Given data:

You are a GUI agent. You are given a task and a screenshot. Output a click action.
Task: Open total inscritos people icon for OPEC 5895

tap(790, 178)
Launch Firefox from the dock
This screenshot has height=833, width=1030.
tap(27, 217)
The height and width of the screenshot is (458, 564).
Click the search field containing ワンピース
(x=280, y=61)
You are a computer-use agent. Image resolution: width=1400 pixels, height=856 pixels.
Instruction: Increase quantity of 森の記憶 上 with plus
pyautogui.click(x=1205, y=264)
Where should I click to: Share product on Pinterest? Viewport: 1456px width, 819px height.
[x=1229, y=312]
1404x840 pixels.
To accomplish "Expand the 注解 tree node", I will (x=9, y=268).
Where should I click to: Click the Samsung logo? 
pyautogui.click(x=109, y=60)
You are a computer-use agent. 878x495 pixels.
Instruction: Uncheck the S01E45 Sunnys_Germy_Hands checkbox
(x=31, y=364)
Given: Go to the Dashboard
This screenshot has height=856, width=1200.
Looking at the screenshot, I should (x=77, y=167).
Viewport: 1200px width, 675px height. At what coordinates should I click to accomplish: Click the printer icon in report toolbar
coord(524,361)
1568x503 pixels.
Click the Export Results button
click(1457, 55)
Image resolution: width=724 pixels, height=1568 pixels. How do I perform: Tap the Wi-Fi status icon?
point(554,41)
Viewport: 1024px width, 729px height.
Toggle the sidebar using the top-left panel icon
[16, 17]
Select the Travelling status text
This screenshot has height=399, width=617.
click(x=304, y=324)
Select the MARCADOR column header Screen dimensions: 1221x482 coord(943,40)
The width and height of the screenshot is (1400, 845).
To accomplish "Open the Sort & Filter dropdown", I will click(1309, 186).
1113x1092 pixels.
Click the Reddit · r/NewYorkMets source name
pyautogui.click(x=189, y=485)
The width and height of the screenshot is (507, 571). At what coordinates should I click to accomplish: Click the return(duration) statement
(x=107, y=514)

What you need to do: Each record must be output word for word.

The completed task:
You are a GUI agent. You are given a task and a screenshot. Output a click action.
Task: Open total inscritos people icon for OPEC 5895

tap(790, 178)
Launch Firefox from the dock
This screenshot has height=833, width=1030.
tap(27, 217)
The height and width of the screenshot is (458, 564).
Click the search field containing ワンピース
(x=280, y=61)
You are a computer-use agent. Image resolution: width=1400 pixels, height=856 pixels.
Instruction: Increase quantity of 森の記憶 上 with plus
pyautogui.click(x=1205, y=264)
Where should I click to: Share product on Pinterest? Viewport: 1456px width, 819px height.
[x=1229, y=312]
1404x840 pixels.
To accomplish "Expand the 注解 tree node", I will (x=9, y=268).
Where should I click to: Click the Samsung logo? 
pyautogui.click(x=109, y=60)
You are a computer-use agent. 878x495 pixels.
Instruction: Uncheck the S01E45 Sunnys_Germy_Hands checkbox
(x=31, y=364)
Given: Go to the Dashboard
This screenshot has height=856, width=1200.
Looking at the screenshot, I should (x=77, y=167).
Viewport: 1200px width, 675px height. At what coordinates should I click to accomplish: Click the printer icon in report toolbar
coord(524,361)
1568x503 pixels.
Click the Export Results button
click(1457, 55)
Image resolution: width=724 pixels, height=1568 pixels. How do I perform: Tap the Wi-Fi status icon?
point(554,41)
Viewport: 1024px width, 729px height.
Toggle the sidebar using the top-left panel icon
[16, 17]
Select the Travelling status text
This screenshot has height=399, width=617.
click(x=304, y=324)
Select the MARCADOR column header Screen dimensions: 1221x482 coord(943,40)
The width and height of the screenshot is (1400, 845).
To accomplish "Open the Sort & Filter dropdown", I will click(1309, 186).
1113x1092 pixels.
Click the Reddit · r/NewYorkMets source name
pyautogui.click(x=189, y=485)
The width and height of the screenshot is (507, 571). At what coordinates should I click to accomplish: Click the return(duration) statement
(x=107, y=514)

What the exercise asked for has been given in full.